A dear friend and fellow writer challenged me to put my manuscript where my mouth is: After she’d asked me to review her manuscript for typos and grammatical errors (and I did my signature Sorrentino slash-and-burn), she dared me to let her stick her nose into to my own, upcoming third novel, The Floater. Well, have I ever been told a thing or two (excuse me, “shown,” not “told”).

Our battle of the pens has gone something like this (I paraphrased a bit for the sake of propriety, yet I quote):

“At first, it's unthinkable. No way, it would hurt too much! It would be toooo painful. It would be . . . unbearable!

But then, you get talked into it. You tell them to take it slow. You're still afraid, but you let them try. It hurts, but you let them keep on. You cry and whine, but they keep going in deeper.

Each time, it gets easier and easier. Then it doesn't hurt so much. Then it doesn't hurt at all. Wait a minute, this is starting to feel good. Wow, that feels really good. It begins to feel so good, you start asking for it. You want it all the time. You don't want it to stop!!”

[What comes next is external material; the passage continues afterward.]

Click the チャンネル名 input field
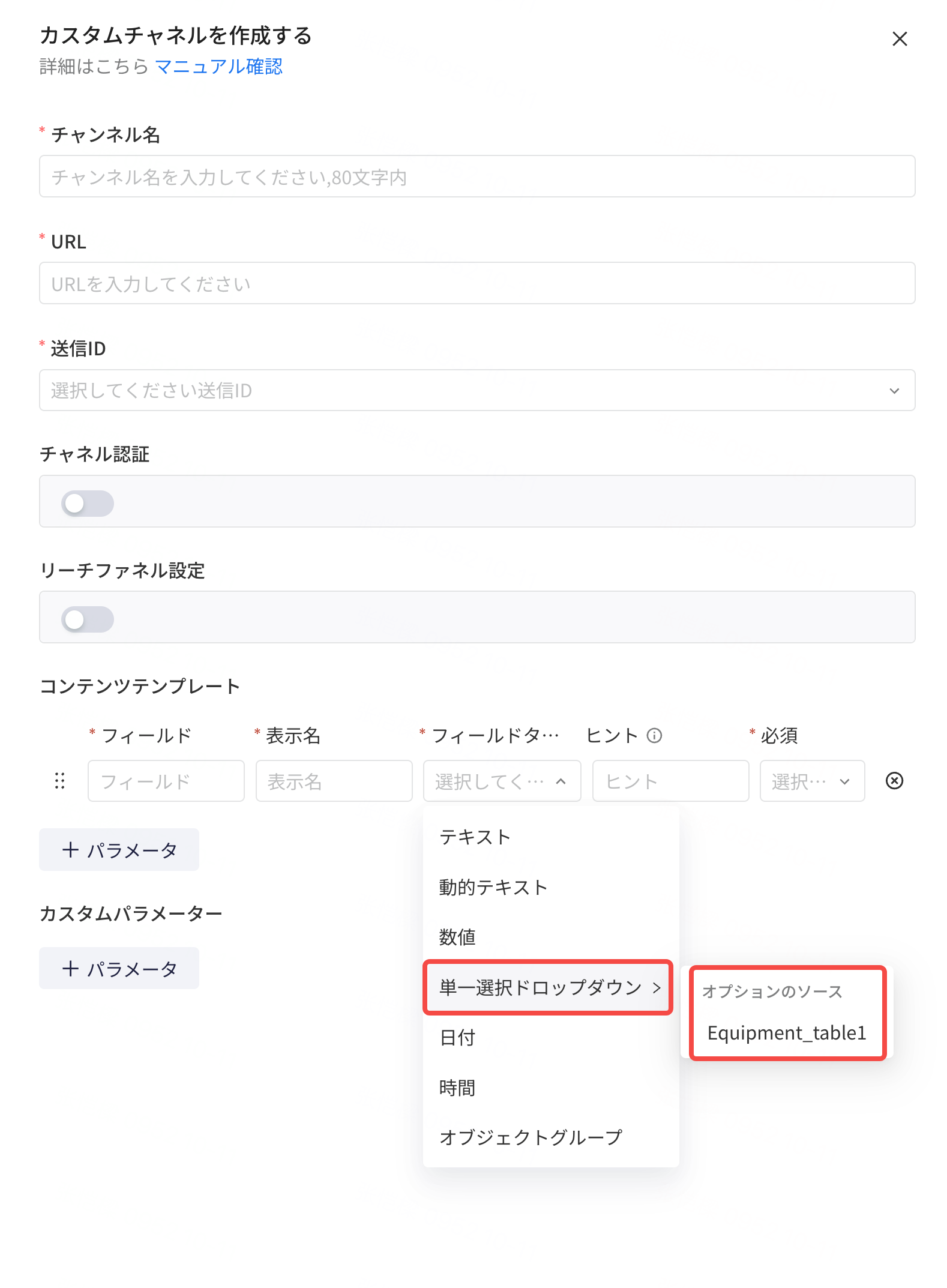The image size is (947, 1288). (477, 176)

The irony of my friend’s off-color analogy is that I make two specific references to Norma Reyes going through this very thing in The Floater—one positive (regarding her increasingly intimate relationship with Oscar), and the other not-so-positive (in relation to her “leaning over and taking it” from her racist and lecherous boss). In a similar vein, I was willing to let my friend have at it, but no way was I about to bend over. I accept that “there will be blood” in the quest for literary excellence (meaning, my feelings may get hurt). But no one should tolerate gratuitous nastiness where their work, or anything else, is concerned.

So remember, if you happen to be on the “giving end” of this process, be gentle. My friend has shown me the error of Norma’s (and my) ways—while always remaining kind, encouraging, and positive. (Much more so than I was, I have to admit.) I want to thank her for that. And while Norma might not be quite ready for “prime time” (and I may be just a little worse for the wear), her feedback was masterfully delivered and has proven incredibly worthwhile.

Accepting constructive input, while humbling for sure, can also be enjoyable and enlightening, provided you relax and remain open to it. However brilliant you deem your own work, it probably won't pass the “white glove test.” If you’re lucky enough to have a friend or colleague with a discerning eye, let them give it a brushing off. (Just be sure to break out the Vaseline first.)